Author Contributions
MH, KJS, NS, AK, and AF-G coordinated and supervised data collection and performed study procedures (eg, lumbar punctures or anesthesia) at the 4 clinical sites, critically reviewed and revised the manuscript, and approved the final manuscript as submitted. SX carried out the initial data analyses, reviewed and revised the manuscript, and approved the final manuscript as submitted. KB conceptualized and designed the study, participated in the data analysis, reviewed and revised the manuscript, and approved the final manuscript as submitted.
Declaration of Conflicting Interests
The authors declared the following potential conflicts of interest with respect to the research, authorship, and/or publication of this article: KJS has received funding for clinical trial contracts from Ionis Pharmaceuticals, Inc. She was working at the Department of Neurology, University of Utah, at the time of the study.
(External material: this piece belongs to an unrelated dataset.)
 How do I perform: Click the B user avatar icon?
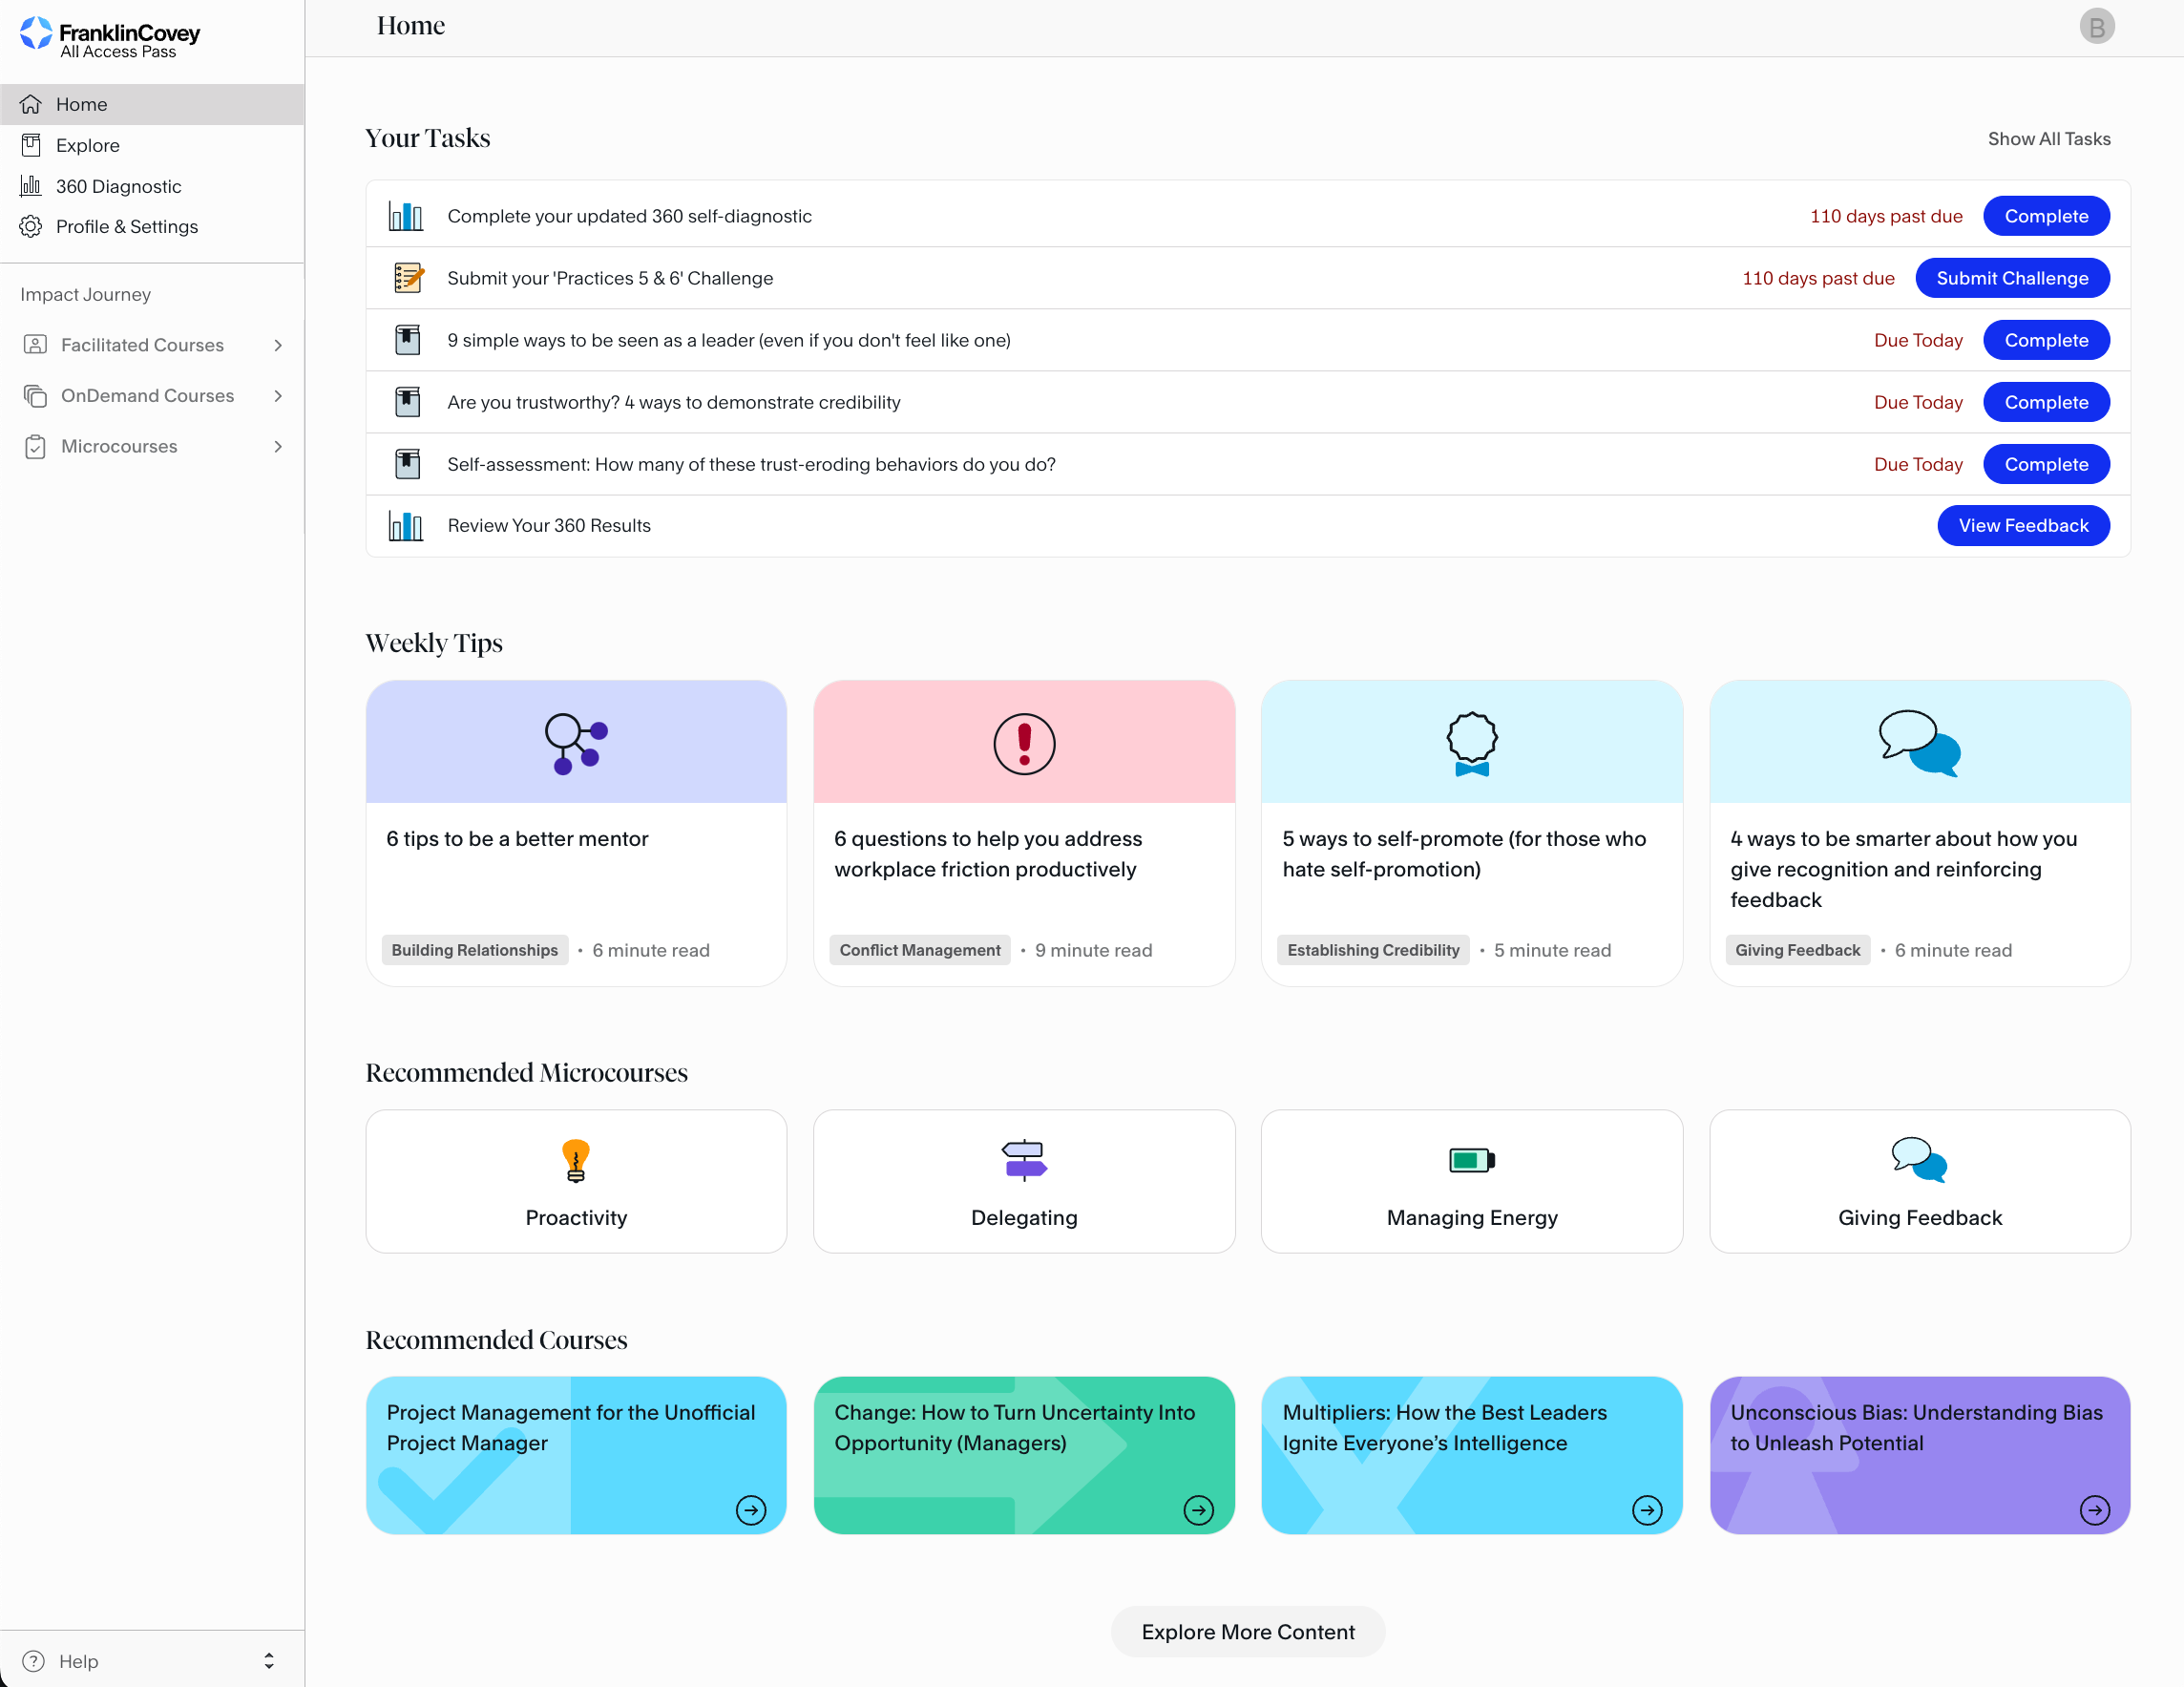click(x=2096, y=26)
SX is a full-time employee of Ionis Pharmaceuticals, Inc. KB was a full-time employee of Ionis Pharmaceuticals, Inc. at the time of the study and manuscript preparation.
Funding
The authors disclosed receipt of the following financial support for the research, authorship, and/or publication of this article: This study was funded by Ionis Pharmaceuticals, Inc. This research received no specific grant from any funding agency in the public, commercial, or not-for-profit sectors. Funding for medical writing support was provided by Biogen. AF-G’s institution has received funding from Ionis Pharmaceuticals, Inc. through other departments. The phase 1 (NCT01494701) and extension (NCT01780246) clinical studies were funded by Ionis Pharmaceuticals, Inc.
Ethical Approval
Approval for the study protocols and all amendments were obtained from Columbia University Medical Center Institutional Review Board (IRB) (Approval nos. AAAI6758 and AAAK5458). Written informed consent and assent (if applicable) were obtained before any evaluations were conducted for eligibility.